Model-Based Quality Assessment and Base-Calling for Second-Generation Sequencing Data
Article first published online: 13 NOV 2009
© 2009, The International Biometric Society
Volume 66, Issue 3, pages 665–674, September 2010
How to Cite
Bravo, H. C. and Irizarry, R. A. (2010), Model-Based Quality Assessment and Base-Calling for Second-Generation Sequencing Data. Biometrics, 66: 665–674. doi: 10.1111/j.1541-0420.2009.01353.x
- Issue published online: 13 NOV 2009
- Article first published online: 13 NOV 2009
- Received April 2009. Revised September 2009. Accepted September 2009.
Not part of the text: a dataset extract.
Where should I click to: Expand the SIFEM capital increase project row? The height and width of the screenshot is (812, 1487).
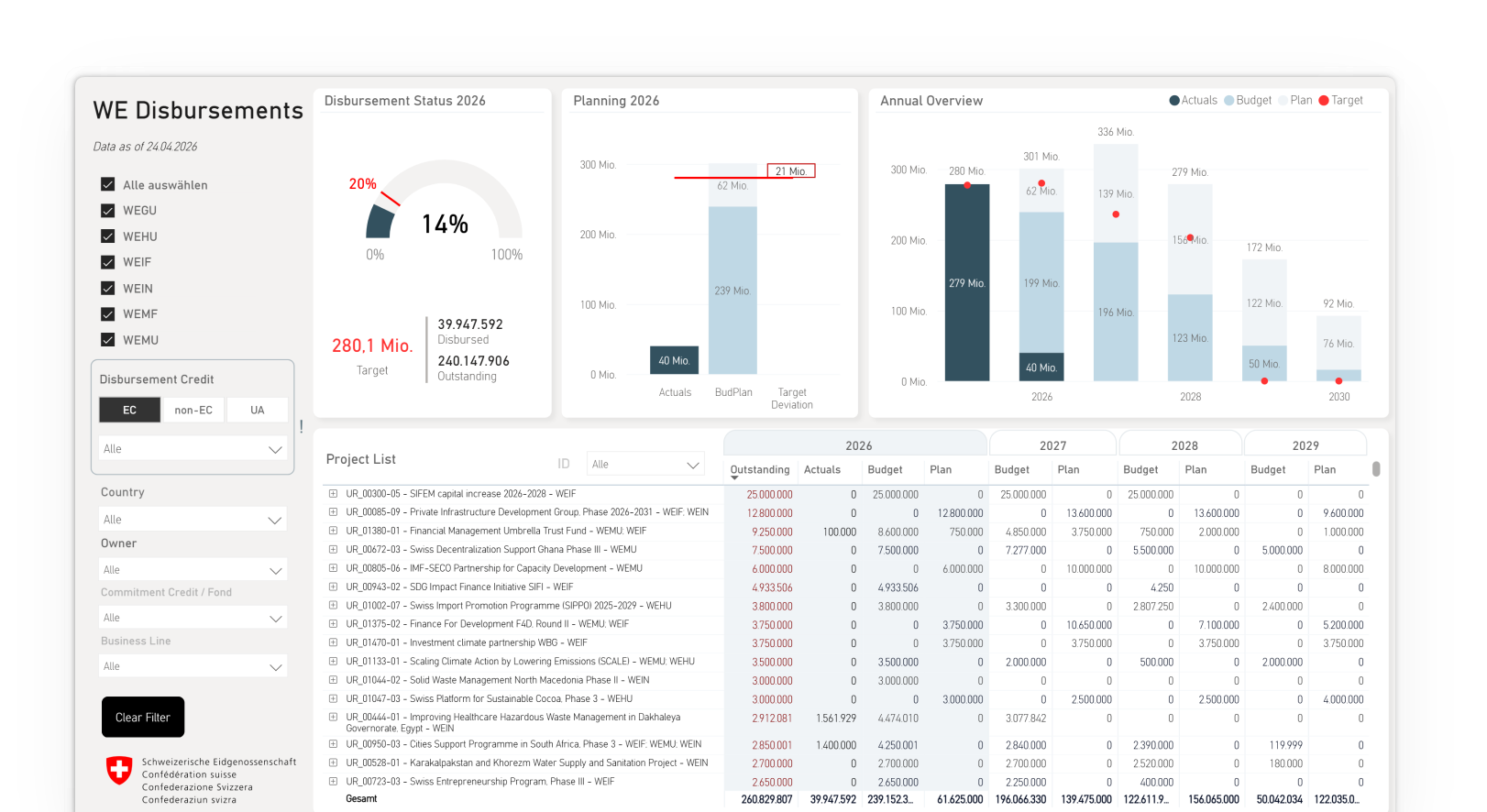333,494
- Large-scale data analysis;
- Linear models;
- Second-generation DNA sequencing;
- Quality assessment
Summary Second-generation sequencing (sec-gen) technology can sequence millions of short fragments of DNA in parallel, making it capable of assembling complex genomes for a small fraction of the price and time of previous technologies. In fact, a recently formed international consortium, the 1000 Genomes Project, plans to fully sequence the genomes of approximately 1200 people. The prospect of comparative analysis at the sequence level of a large number of samples across multiple populations may be achieved within the next five years. These data present unprecedented challenges in statistical analysis. For instance, analysis operates on millions of short nucleotide sequences, or reads—strings of A,C,G, or T's, between 30 and 100 characters long—which are the result of complex processing of noisy continuous fluorescence intensity measurements known as base-calling. The complexity of the base-calling discretization process results in reads of widely varying quality within and across sequence samples. This variation in processing quality results in infrequent but systematic errors that we have found to mislead downstream analysis of the discretized sequence read data. For instance, a central goal of the 1000 Genomes Project is to quantify across-sample variation at the single nucleotide level. At this resolution, small error rates in sequencing prove significant, especially for rare variants. Sec-gen sequencing is a relatively new technology for which potential biases and sources of obscuring variation are not yet fully understood. Therefore, modeling and quantifying the uncertainty inherent in the generation of sequence reads is of utmost importance. In this article, we present a simple model to capture uncertainty arising in the base-calling procedure of the Illumina/Solexa GA platform. Model parameters have a straightforward interpretation in terms of the chemistry of base-calling allowing for informative and easily interpretable metrics that capture the variability in sequencing quality. Our model provides these informative estimates readily usable in quality assessment tools while significantly improving base-calling performance.